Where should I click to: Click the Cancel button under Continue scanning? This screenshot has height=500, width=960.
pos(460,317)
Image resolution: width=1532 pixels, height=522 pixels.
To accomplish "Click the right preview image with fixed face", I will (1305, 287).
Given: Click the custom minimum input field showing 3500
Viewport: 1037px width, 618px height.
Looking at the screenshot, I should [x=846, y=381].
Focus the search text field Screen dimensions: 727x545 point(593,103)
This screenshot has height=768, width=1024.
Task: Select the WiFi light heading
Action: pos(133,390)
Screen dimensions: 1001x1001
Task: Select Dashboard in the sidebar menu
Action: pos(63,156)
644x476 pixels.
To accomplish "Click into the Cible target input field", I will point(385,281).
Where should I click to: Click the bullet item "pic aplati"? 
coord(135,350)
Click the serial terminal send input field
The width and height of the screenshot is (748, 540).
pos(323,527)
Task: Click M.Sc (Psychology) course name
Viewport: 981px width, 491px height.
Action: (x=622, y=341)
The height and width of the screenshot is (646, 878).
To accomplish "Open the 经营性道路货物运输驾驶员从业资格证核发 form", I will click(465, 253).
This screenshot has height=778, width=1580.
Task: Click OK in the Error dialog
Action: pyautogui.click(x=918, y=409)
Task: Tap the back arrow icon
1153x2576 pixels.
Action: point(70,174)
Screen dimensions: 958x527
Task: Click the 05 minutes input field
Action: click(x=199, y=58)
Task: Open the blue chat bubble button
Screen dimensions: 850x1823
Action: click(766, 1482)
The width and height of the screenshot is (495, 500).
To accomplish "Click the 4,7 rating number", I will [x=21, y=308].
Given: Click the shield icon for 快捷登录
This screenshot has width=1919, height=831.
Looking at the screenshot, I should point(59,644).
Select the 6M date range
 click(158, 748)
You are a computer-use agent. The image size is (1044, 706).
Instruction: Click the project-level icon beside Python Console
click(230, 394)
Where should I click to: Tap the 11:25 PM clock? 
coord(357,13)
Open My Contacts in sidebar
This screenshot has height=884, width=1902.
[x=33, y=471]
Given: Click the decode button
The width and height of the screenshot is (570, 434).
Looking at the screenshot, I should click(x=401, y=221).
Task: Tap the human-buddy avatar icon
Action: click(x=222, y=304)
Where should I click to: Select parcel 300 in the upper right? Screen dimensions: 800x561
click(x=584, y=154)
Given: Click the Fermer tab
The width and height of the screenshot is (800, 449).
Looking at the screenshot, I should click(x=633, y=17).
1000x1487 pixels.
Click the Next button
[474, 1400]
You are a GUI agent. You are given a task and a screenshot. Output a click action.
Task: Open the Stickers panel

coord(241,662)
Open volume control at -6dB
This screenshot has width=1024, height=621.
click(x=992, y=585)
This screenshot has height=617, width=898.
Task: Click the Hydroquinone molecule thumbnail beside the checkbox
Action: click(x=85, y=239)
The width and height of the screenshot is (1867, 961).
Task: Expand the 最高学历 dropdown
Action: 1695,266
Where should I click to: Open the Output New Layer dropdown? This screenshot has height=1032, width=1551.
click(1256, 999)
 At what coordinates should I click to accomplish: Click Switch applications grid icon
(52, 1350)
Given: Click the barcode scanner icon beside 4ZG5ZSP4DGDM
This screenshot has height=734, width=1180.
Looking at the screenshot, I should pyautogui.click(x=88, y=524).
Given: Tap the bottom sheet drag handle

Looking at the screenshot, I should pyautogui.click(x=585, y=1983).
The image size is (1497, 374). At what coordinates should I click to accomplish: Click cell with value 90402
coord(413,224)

■ About this exercise: Write down again, exactly as given, only the lines above that fall from the line with "Focus the search" to the line with "644x476 pixels.", inclusive.

■ Task result:
Focus the search text field Screen dimensions: 727x545 point(593,103)
This screenshot has height=768, width=1024.
Task: Select the WiFi light heading
Action: pos(133,390)
Screen dimensions: 1001x1001
Task: Select Dashboard in the sidebar menu
Action: pos(63,156)
644x476 pixels.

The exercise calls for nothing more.